- 牛车水人家
- Genre: Drama
- Starring: Zhu Houren Liang Tian Wang Xiuyun Chen Tianwen Li Nanxing Fu Shuiyu Chen Liping Lin Meijiao Liu Qiulian
- Country of origin: Singapore
- Original language: Mandarin
- No. of seasons: 1
- No. of episodes: 30

Production
- Producer: Michael Woo

Original release
- Network: SBC Channel 8
- Release: October 10 – November 18, 1988

= Teahouse in Chinatown =

Teahouse in Chinatown (牛车水人家) is a Singaporean Chinese-language drama series. The series stars Zhu Houren, Liang Tian, Wang Xiuyun, Chen Tianwen, Li Nanxing, Fu Shuiyu, Chen Liping, Lin Meijiao and Liu Qiulian.
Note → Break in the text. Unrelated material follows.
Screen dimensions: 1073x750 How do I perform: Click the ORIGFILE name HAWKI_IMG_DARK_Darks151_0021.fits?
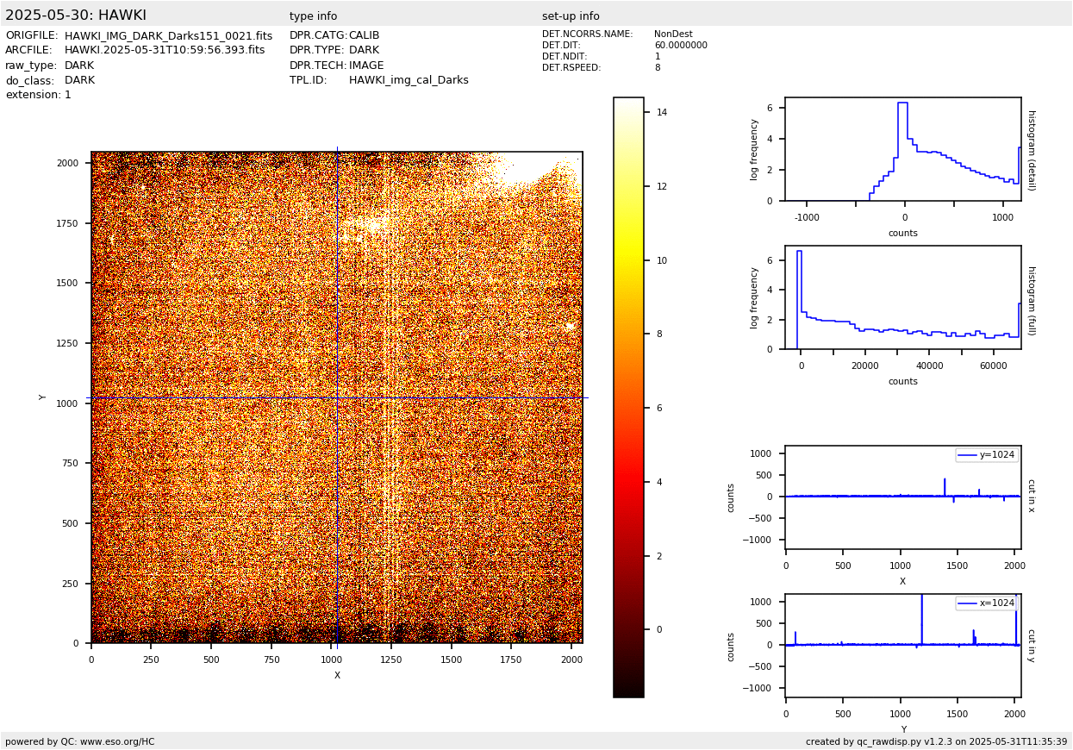168,36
The series' theme song was sung by Eric Moo.

In 1989, a survey found that the series had attracted the third highest average viewership for an SBC serial in the last two years, behind Good Morning, Sir! and My Sweet Rival, having attracted 980,000 viewers on average.

==Cast==
- Zhu Houren as Chen Debiao
- Liang Tian as Chen Donghan
- Wang Xiuyun as Lin Fang
- Chen Tianwen as Chen Defu
- Li Nanxing as Chen Dejian
- Fu Shuiyu
- Chen Liping as Zhang Ruoting
- Lin Meijiao as Li Lijun
- Liu Qiulian as Ma Fengjiao
- Chen Juanjuan as Chen Peiying
- Yang Junhe
- Jin Yinji as Deng Mialan
- Tiow Im Tan as Zhao Musheng
- Lin Yisheng as Ah Gui
- Steven Woon
- Chen Meng
- Chen Fengling
- Wu Weiqiang
- Zhang Shuifa
- Zeng Sipei
- Tracer Wong
- Tan Mui Kwang as Fuyu
- Fang Hui
- Lin Jinchi
- Hu Shufen
- Ang Puay Heng
- Ke Shafei
- Zeng Yaofeng
- Wang Songshen
- Liu Ruixiang
- Sean Say
- Liang Siming
- Huang Fa
- Richard Low as A-jun
- Dai Peng
- Lim Kwee-heok
- Zhou Quanxi
- Tang Hu
- Chen Zhonghua
- Wang Changli
- Zhou Shurong
- Zhang Jinhua
- Pan En
- Liang Baozhu
- Ye Shipin
- Yan Bingliang as Ding Qiang
- Chua Cheng Pou as Liu Mengyi

==Reception==
The New Paper wrote that while the series was "above average", it "hits such high notes that it turns your emotions around and makes you want to laugh."